Clear the clutter! Find + drop undead dbt-created tables

Aly K
Red Pill Analytics
Published in
11 min readJan 2, 2024

--

Cluttered garage space with some red toolboxes, pile of shovels, some old tires and a bunch of random bottles/cans and other clutter.
Photo by todd kent on Unsplash

Clutter- What is it? Where did it come from?

By “db clutter” I mean unnecessary, unused objects living in your database.

There’s gonna be some word clutter here. In this post I’m going talk about:

  • how unused-object clutter gets into your db and why it’s bad
  • describe a community macro solution
  • explain some modifications to the macro

If you want to skip all that for some code to drop the clutter, jump ahead to The Final Macro.

A negative I’ve heard about dbt is it’s “too easy” to create objects in the database. When you rename, delete a model or move it to a new schema, dbt does not automatically drop the old database object → clutter.

Sure, you can drop your personal development schemas and recreate them clean but that can be hard to do in a production environment.

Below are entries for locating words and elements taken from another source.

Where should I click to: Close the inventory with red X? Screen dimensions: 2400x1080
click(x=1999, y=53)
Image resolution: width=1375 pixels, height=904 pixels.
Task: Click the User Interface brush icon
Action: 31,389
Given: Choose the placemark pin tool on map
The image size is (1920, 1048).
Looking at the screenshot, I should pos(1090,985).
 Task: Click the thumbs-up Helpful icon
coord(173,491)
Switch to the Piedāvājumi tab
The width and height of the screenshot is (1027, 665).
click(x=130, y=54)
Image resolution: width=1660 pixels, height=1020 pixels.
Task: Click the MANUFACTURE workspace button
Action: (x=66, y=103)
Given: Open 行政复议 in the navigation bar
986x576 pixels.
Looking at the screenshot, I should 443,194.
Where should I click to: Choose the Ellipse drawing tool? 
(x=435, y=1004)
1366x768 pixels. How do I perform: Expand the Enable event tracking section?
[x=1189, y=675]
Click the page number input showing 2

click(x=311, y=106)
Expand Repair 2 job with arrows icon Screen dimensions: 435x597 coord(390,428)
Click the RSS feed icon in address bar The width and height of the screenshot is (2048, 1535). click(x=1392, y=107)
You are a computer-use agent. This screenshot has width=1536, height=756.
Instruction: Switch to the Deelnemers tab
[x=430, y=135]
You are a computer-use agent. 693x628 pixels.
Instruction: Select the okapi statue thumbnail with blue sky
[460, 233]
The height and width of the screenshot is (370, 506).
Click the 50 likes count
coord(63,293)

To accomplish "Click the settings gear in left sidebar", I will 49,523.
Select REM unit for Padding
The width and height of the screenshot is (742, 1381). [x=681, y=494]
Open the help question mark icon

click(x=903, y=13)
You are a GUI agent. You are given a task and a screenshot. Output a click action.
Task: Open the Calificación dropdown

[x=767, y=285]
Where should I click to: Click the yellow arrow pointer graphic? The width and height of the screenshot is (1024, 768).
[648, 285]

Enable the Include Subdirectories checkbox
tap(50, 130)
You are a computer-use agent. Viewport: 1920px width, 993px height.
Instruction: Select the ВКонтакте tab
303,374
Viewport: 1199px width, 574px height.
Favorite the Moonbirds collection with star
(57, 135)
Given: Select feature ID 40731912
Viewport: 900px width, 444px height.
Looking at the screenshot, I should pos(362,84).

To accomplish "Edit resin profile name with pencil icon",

At my last client, if you renamed or deleted a model you had to write an additional sql DDL script to drop the old object, get that through the PR process and then the person promoting your code would need to remember to run your special DDL script in each environment. Any one of these steps were easily forgotten resulting in one more unused object cluttering the database.

This client had some additional clutter because they create backup tables when they do manual data fixes, but have no standard on where to create them or how long they should live. This left a pile of tables throughout the database named <tablename>_<randomlookingdate> from manual data manipulations that occurred months and years ago.

Storage is cheap, but it’s still a waste of resources to keep these things around. It makes your project more confusing

Is the orders model creating the table DBT_CORE_JAFFLE.orders or DBT_MARKET_JAFFLE.orders?

dbt has a model: customer_actv, where did tables cust_active and customer_activate come from?”

A more confusing project leads to more time spent troubleshooting issues and onboarding new employees.

Looking for an answer

Searching the internet for advice, I came across this Community Discussion. The macro listed as “Option 3??!!” looked especially appealing.

We ♥️ snowflake here, so that’s what I’ll be working with in this post. (Edit: ok. I did some work on BigQuery as well)

Macro overview

M-credera’s suggested snowflake code basically queries the INFORMATION_SCHEMA for a list of tables and views and compares that to what’s in dbt via the graph context variable. The result is a list of objects found in the database that aren’t part of dbt. It then loops through the results and drops each object.

Macro explanation step by step:

A. Validation:
Ensures the inputted schema argument contains an iterable object.

B. Call statement get_outdated_tables:
1. The call statement selects 3 columns from a unioned subquery named ‘c’ which is left joined to a bunch of graph node jinja called ‘desired’ where the desired ref_name is null.
2. The ‘c’ subquery selects all the tables from the INFORMATION_SCHEMA for the inputted schemas unioned with a select for all the views from the INFOMATION_SCHEMA for the inputted schemas. (sidebar: snowflake information_schema.tables has both tables and views, so could mod this to remove the union)
3. The ‘desired’ jinja is using the dbt graph nodes to collect all the models and seeds and build a values list of (<schema>,<dbt model or seed name>) resulting in code that looks like:

(values
(UPPER(‘DBT_CORE_JAFFLE’), UPPER(‘stg_orders’)),
(UPPER(‘DBT_CORE_JAFFLE’), UPPER(‘stg_customers’)),
(UPPER(‘DBT_CORE_STRIPE’), UPPER(‘stg_payments’))
) as desired

4. The where desired.ref_name is null is finding the rows where the ‘c’ (schema,ref_name<table>) values selected from the database don’t match a ‘desired’ (schema,ref_name<model>) selected from dbt’s graph context variable.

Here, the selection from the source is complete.